Methods : Indirect co-cultures of primary MG with RGC using transwells were performed after induction or inhibition of Wnt signaling specifically in MG using adenoviral constructs containing genes for the Wnt pathway activator β-catenin-S33A, Wnt inhibitor β-eng or the control GFP, under the GFAP promoter. Wnt ligand and Frizzled (Fzd) receptor expression by primary MG and RGC respectively were identified by PCR and sequencing. The secretome of Muller glia after induction or inhibition of Wnt signaling was characterized using protein profiling of conditioned media by Q Exactive mass spectrometry.

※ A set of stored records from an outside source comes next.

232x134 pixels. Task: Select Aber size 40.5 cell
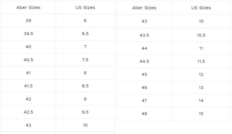pyautogui.click(x=28, y=60)
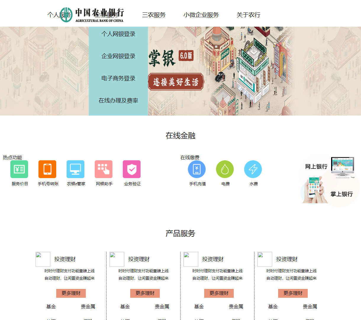This screenshot has height=320, width=361.
Task: Select the 手机号转账 phone transfer icon
Action: (47, 169)
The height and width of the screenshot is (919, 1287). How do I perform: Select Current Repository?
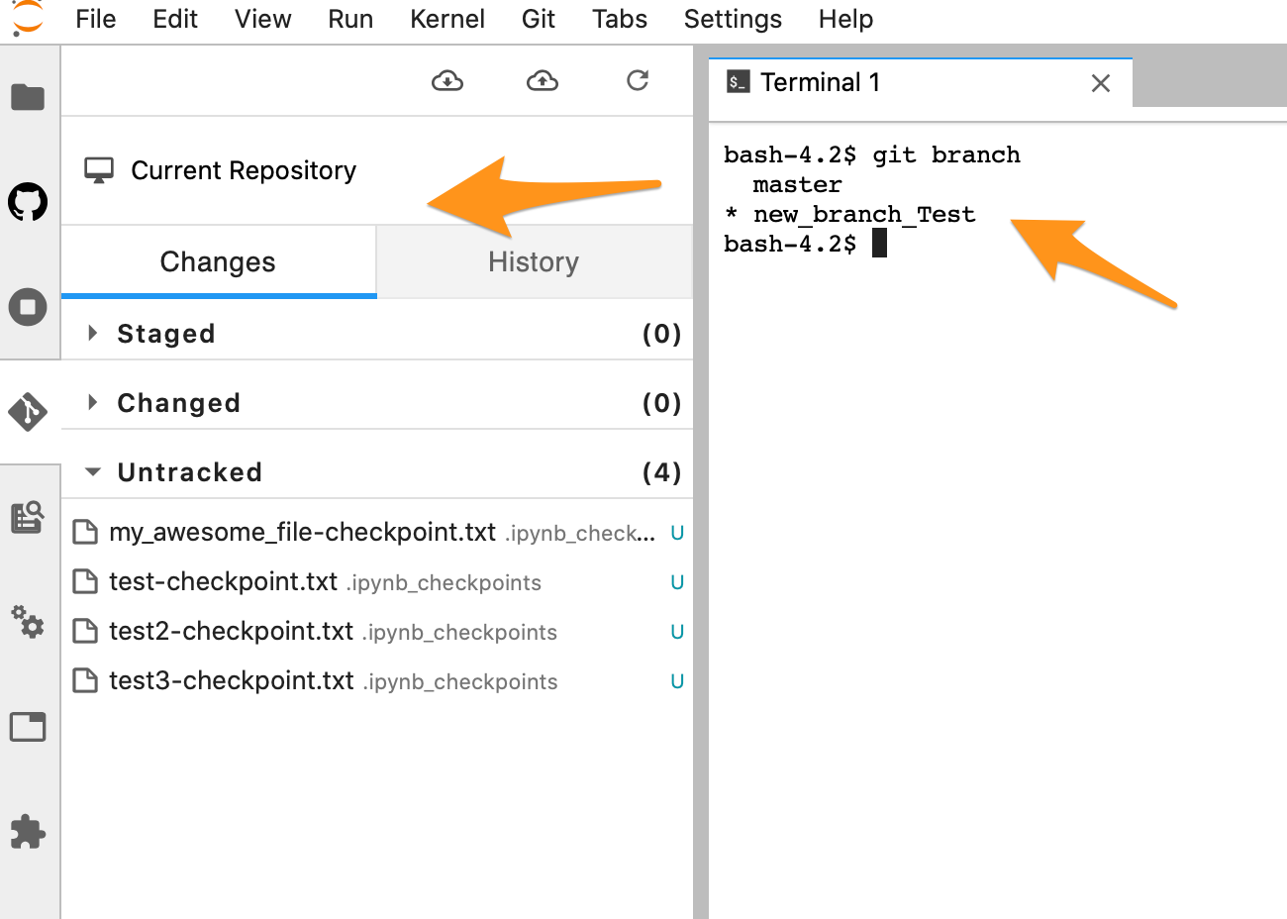tap(242, 170)
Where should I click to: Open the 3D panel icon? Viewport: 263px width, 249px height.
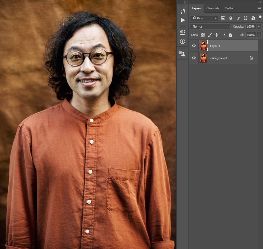coord(182,32)
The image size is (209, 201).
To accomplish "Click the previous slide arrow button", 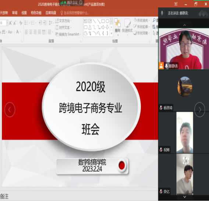I will coord(10,110).
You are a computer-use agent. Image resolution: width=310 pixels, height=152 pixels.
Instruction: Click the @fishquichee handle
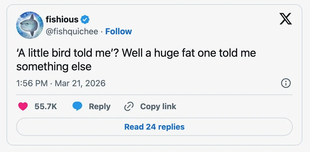[72, 31]
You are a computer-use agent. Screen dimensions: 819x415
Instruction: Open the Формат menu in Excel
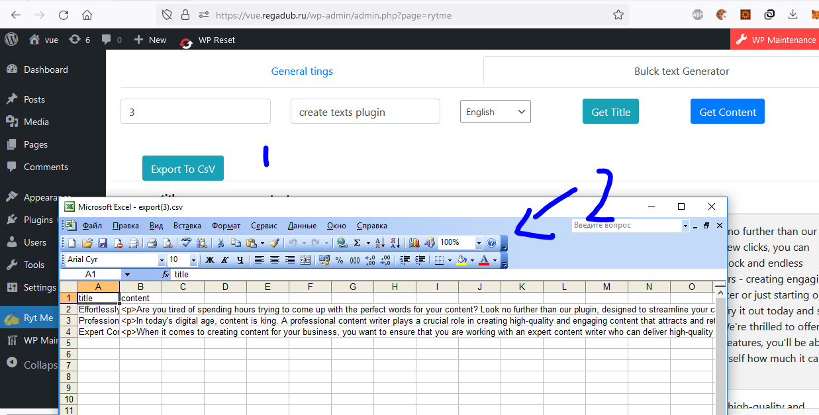point(226,226)
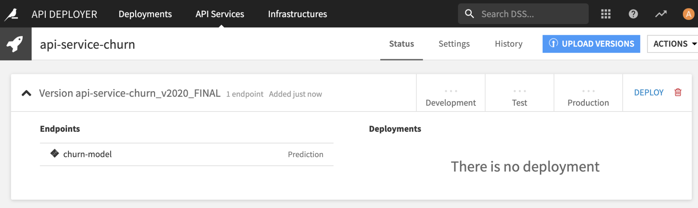Open the activity trend icon
This screenshot has width=698, height=208.
(x=661, y=14)
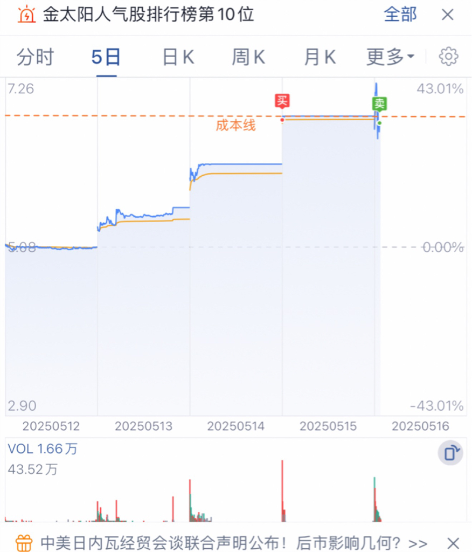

Results : In indirect co-cultures, activation of Wnt signaling in MG using the constitutively active β-catenin-S33A significantly increased RGC average neurite length (ANL) (101±18 µm; mean±SD) and average branch site number (ABS) (3±0.4) compared to MG incubated with GFP control (ANL =44±3 µm; p=0.0006, ABS =1.3±0.3; p=0.005) or the Wnt inhibitor β-eng (ANL =34±2 µm; p=0.0002, ABS =1.1±0.4; p=0.002 ). We identified expression of Wnt2, Wnt4, Wnt5a, Wnt5b, Wnt9a, Wnt10b and Wnt16 in MG and Fzd-1, 3, 4, 5 and 7 expression in RGC. The MG secretome after activation of Wnt signaling had distinct and more numerous proteins involved in regulation of axonogenesis, axon projection development, cell growth, axon guidance, cell adhesion proteins, proteins involved in MAPK signaling and TGF- β signaling, compared with the secretome of Wnt inhibited cells.

Conclusions : This study demonstrated a significant inducing effect of extrinsic Wnt/β-catenin signaling in MG on RGC neurite growth and neurite complexity. Additionally, we showed highly redundant expression of Wnt signaling components in MG and RGC. Furthermore, the proteomic analysis provides new knowledge about potential neurite growth promoting molecules in the MG secretome, and identified new Wnt-dependent target proteins that may mediate neurite growth.

This is a 2020 ARVO Annual Meeting abstract.